The survey suggests that voters aren’t sold on her reinvention: Only 4 in 10 voters say they view Clinton as “compassionate.” Just 3 in 10 said the word “honest” described her either very or somewhat well.
Stephanie Bergholdo, a Democratic voter from Oak Park, California, says she finds Vermont Sen. Bernie Sanders and Massachusetts Sen. Elizabeth Warren far more sincere in their liberal views — though she’s likely to vote for Clinton should she become the party’s nominee.
“She’s piggybacking on some of the things they’ve been talking about,” said Bergholdo. “I don’t think she comes across very genuine. She just seems a little stiff to me.”
The percentage of respondents calling Clinton at least somewhat inspiring also slipped from 44 percent to 37 percent.
Even the number of voters saying Clinton is at least somewhat decisive, previously a strong point for the former New York senator, fell from 56 percent in April to 47 percent in the new poll.
“She’s pretty much a run-of-the-mill Democrat,” said Mark Oldenburg of Madison, Wisconsin. “I don’t know that there’s anything particularly special about her.”
Other polls released this week show contrasting results. A Washington Post-ABC News survey found an uptick in Clinton’s favorability, while a Suffolk University-USA Today poll showed a slightly net negative rating.
That means the downturn for Clinton could be a result of random differences in survey sampling or a troubling trend for the dominant Democratic candidate, underscoring the undefined nature of the crowded early presidential campaign.

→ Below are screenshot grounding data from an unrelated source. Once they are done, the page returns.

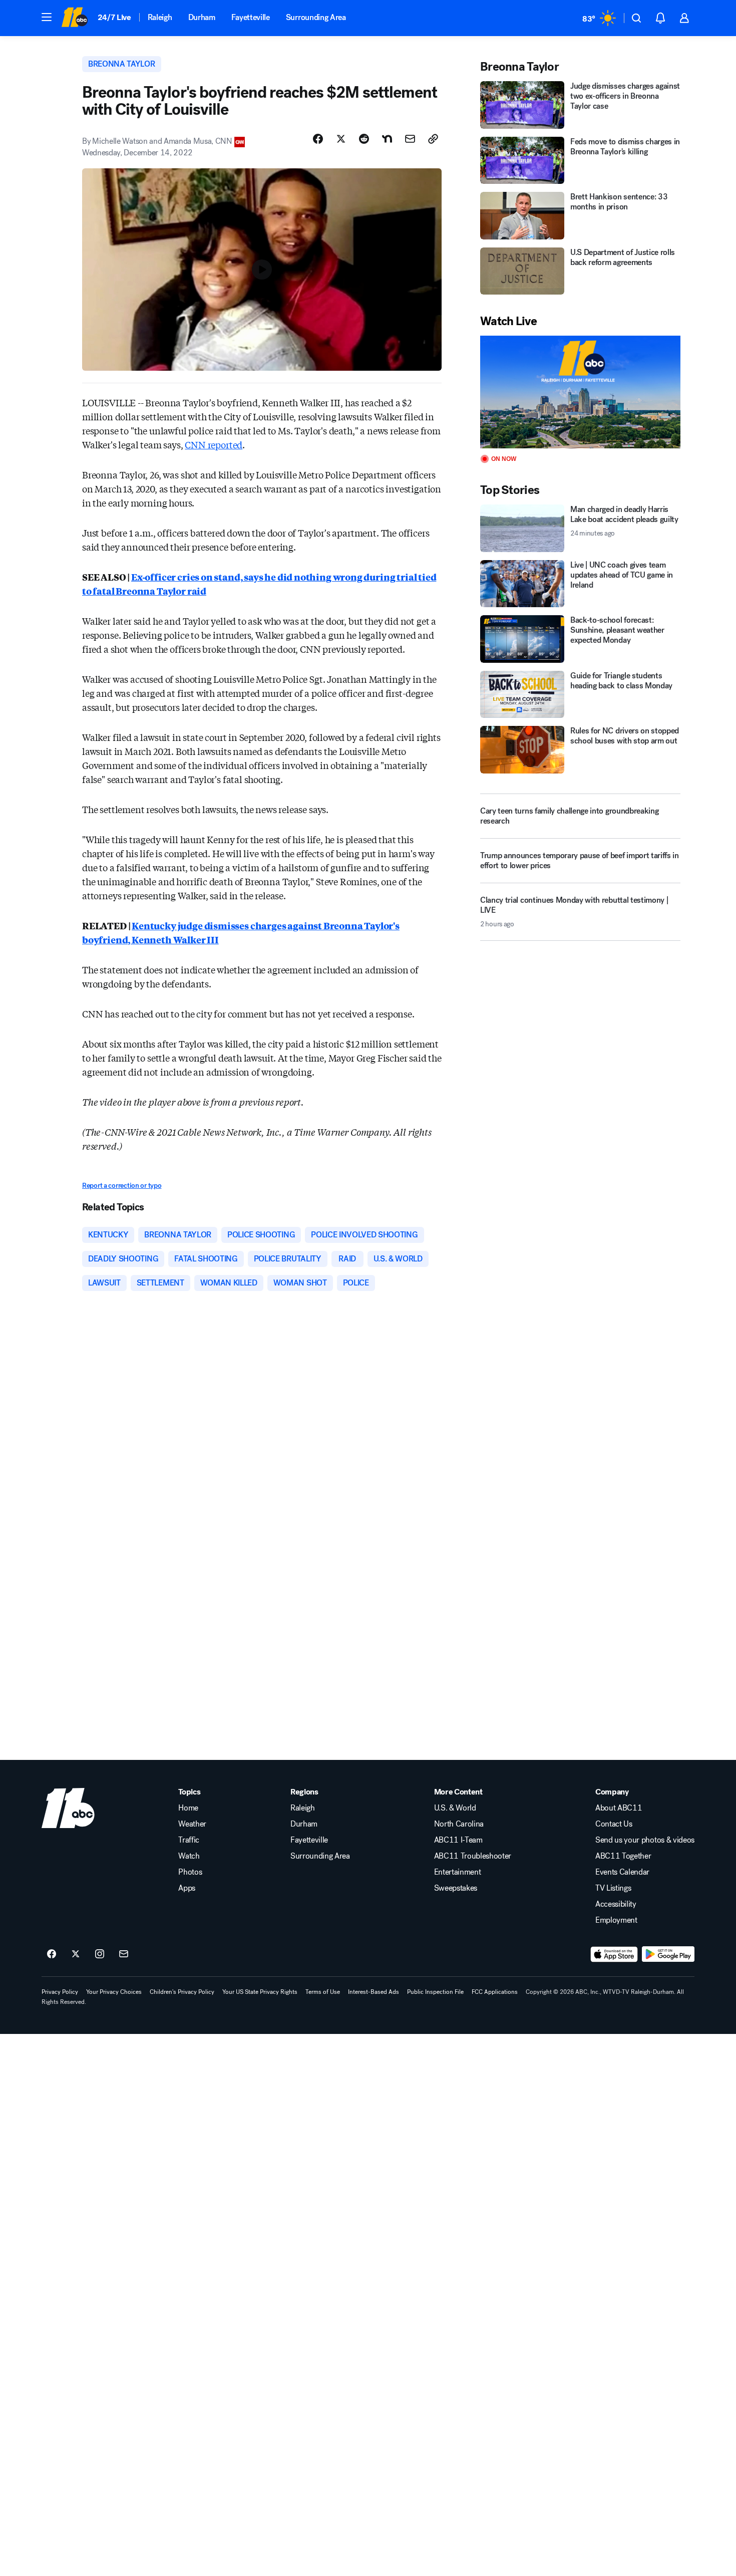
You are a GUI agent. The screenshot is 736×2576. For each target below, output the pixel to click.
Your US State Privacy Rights (259, 1992)
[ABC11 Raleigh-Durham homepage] (74, 18)
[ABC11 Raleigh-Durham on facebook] (52, 1954)
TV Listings (613, 1888)
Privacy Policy (60, 1992)
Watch (188, 1856)
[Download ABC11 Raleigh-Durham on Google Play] (668, 1954)
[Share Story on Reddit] (364, 138)
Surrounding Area (316, 17)
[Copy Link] (433, 138)
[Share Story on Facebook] (317, 138)
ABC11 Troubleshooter (473, 1856)
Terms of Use (322, 1992)
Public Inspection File (435, 1992)
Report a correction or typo (121, 1185)
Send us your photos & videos (644, 1840)
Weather (192, 1824)
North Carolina (459, 1824)
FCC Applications (495, 1992)
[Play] (580, 392)
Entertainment (457, 1872)
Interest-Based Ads (373, 1992)
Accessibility (615, 1904)
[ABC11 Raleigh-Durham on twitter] (76, 1954)
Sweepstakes (455, 1888)
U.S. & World (455, 1808)
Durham (201, 17)
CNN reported (213, 444)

Democrats argue that a drop in her numbers is a predictable result of Clinton’s return to the partisan fray after years in the less overtly political position of secretary of state. Republicans, meanwhile, attribute the drop to questions about the financial dealings of Clinton’s family foundation and her use of an email account run from a server kept at her New York home while serving as secretary of state.

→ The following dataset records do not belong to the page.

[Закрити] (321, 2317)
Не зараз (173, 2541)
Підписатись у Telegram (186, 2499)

Clinton’s bad marks weren’t unique: Nearly all of the Republican candidates surveyed in the poll shared her underwater approval ratings. Former Florida Gov. Jeb Bush, a leading GOP candidate, saw his unfavorable ratings rise to 44 percent from 36 percent in April.
The AP-GfK Poll of 1,004 adults was conducted online Thursday to Monday, using a sample drawn from GfK’s probability-based KnowledgePanel, which is designed to be representative of the U.S. population. The margin of sampling error for all respondents is plus or minus 3.4 percentage points.
Respondents were first selected randomly using phone or mail survey methods, and later interviewed online. People selected for KnowledgePanel who didn’t otherwise have access to the Internet were provided access with no cost to them.